Dans les perspectives de l’année 2021, la balance serait-elle du côté des points positifs où les points de chute seront plus dominants ?

Nous revenons d’abord au bilan 2020, au début de l’année, le gouvernement a parlé du barrage vert qui est une très bonne idée et que nous avons applaudi. Depuis qu’est-ce que nous avons fait avec ce projet d’envergure nationale ? Dès le début, il va falloir créer des entreprises et mettre les travaux d’aménagement des zones appelées à recevoir ces projets et créer des villages pour recevoir les nouveaux débouchés pour ainsi créer des emplois et d’amener d’autres projets du millénaire comme le développement durable. Nous sommes très en retard et la question qui se pose, actuellement est de savoir qu’est-ce que nous avons fait pendant une année dans l’industrie, par exemple. Nous sommes toujours dans les anciennes pratiques. Nous sommes soumis toujours à une multitude d’autorisations et dérogations et autres pratiques «criminelles» pour investir au-delà d’un million de DA. Donc l’Etat est en train de bloquer l’investissement, ce qui veut dire que nous sommes dans un pays où tout est interdit et soumis à des autorisations et qui n’a rien fait durant l’année 2020. Donc à l’heure où nous parlons des perspectives, il y a une sorte d’incertitude pour l’année 2021, qui s’ajoute à la complexité de la situation. A ce jour, aucun débat n’a été lancé après la rencontre de la relance économique qui était déjà préparée dans la précipitation. Aucun véritable débat n’a eu lieu avec les experts, les opérateurs économiques et la classe politique. Nous sommes appelés à savoir ce que nous devons faire, dans les finances, les subventions, la dévaluation du dinar, l’entreprise publique. Nous avons besoin d’un processus pour ça et un débat aussi large possible au sein de la société sur un certain nombre de questions. Concernant les perspectives, déjà la Covid-19 a été bénéfique pour une catégorie de gens.

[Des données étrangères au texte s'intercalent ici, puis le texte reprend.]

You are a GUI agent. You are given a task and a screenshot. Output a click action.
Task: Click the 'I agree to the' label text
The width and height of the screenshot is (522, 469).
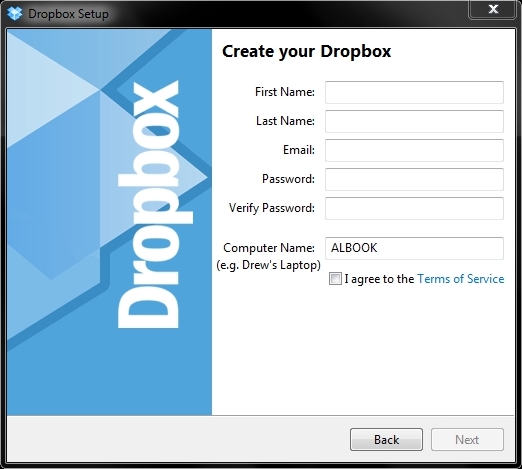click(x=379, y=279)
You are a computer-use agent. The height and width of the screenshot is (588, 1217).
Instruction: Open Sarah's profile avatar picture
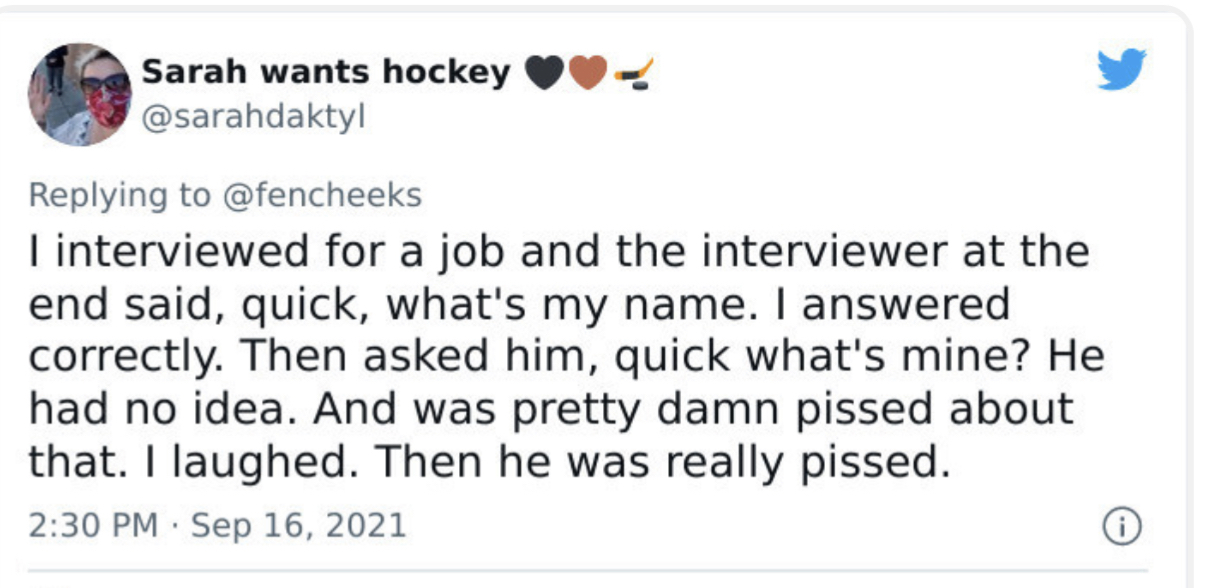pyautogui.click(x=80, y=94)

Nous avons vu des jeunes qui ont fabriqué des respiratoires artificiels et les filles ont fabriqué des bavettes parce qu’il a suffi d’un petit temps de liberté pour que ces jeunes ont pu prouver leur savoir-faire. Au gouvernement maintenant de libérer les initiatives et de mettre fin à ce système de blocage. A ce moment, nous pouvons parler de perspectives plus prometteuses.